(Saved data entries)
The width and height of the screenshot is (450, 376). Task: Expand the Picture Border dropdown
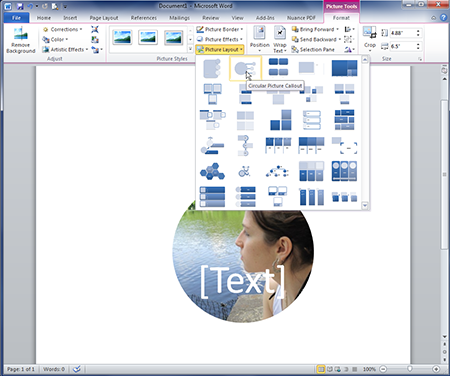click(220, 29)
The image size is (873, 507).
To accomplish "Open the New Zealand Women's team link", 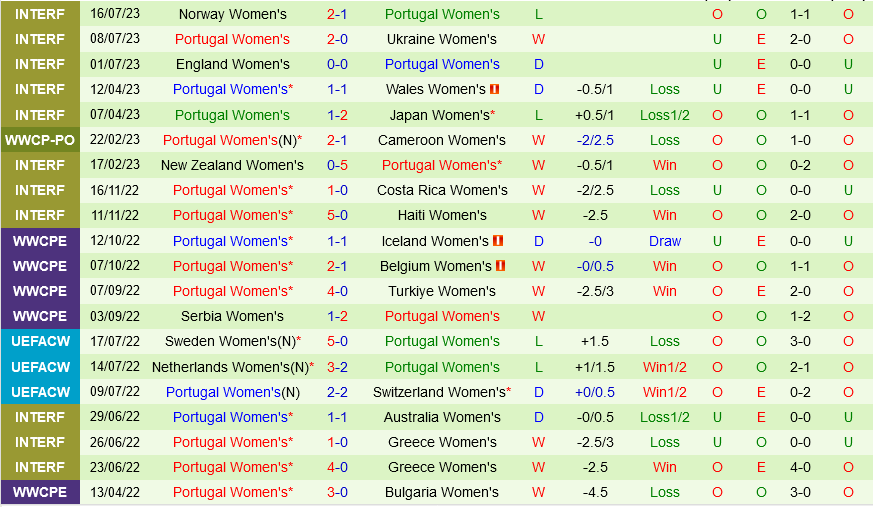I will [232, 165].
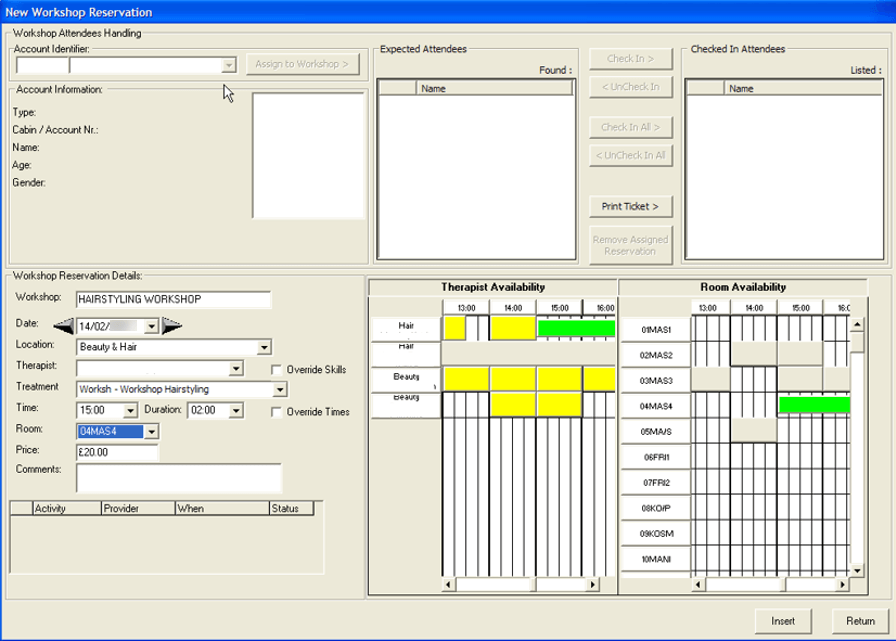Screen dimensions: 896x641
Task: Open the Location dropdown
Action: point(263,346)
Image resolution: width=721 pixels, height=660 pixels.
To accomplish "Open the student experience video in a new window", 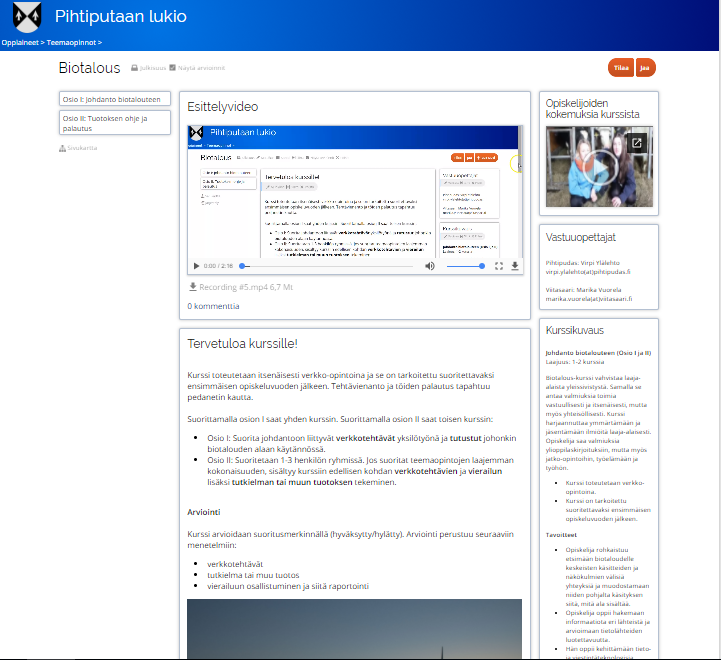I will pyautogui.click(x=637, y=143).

* * *

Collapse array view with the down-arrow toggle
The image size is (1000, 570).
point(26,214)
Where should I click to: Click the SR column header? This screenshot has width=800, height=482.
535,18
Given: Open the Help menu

*TASK REQUIREMENTS*:
Using the data above, reproduce exactly the lines between those holding "Where should I" and "Given: Open the Help menu", inclusive, and no others.

*EXERCISE OUTPUT*:
Where should I click to: Click the SR column header? This screenshot has width=800, height=482.
535,18
Given: Open the Help menu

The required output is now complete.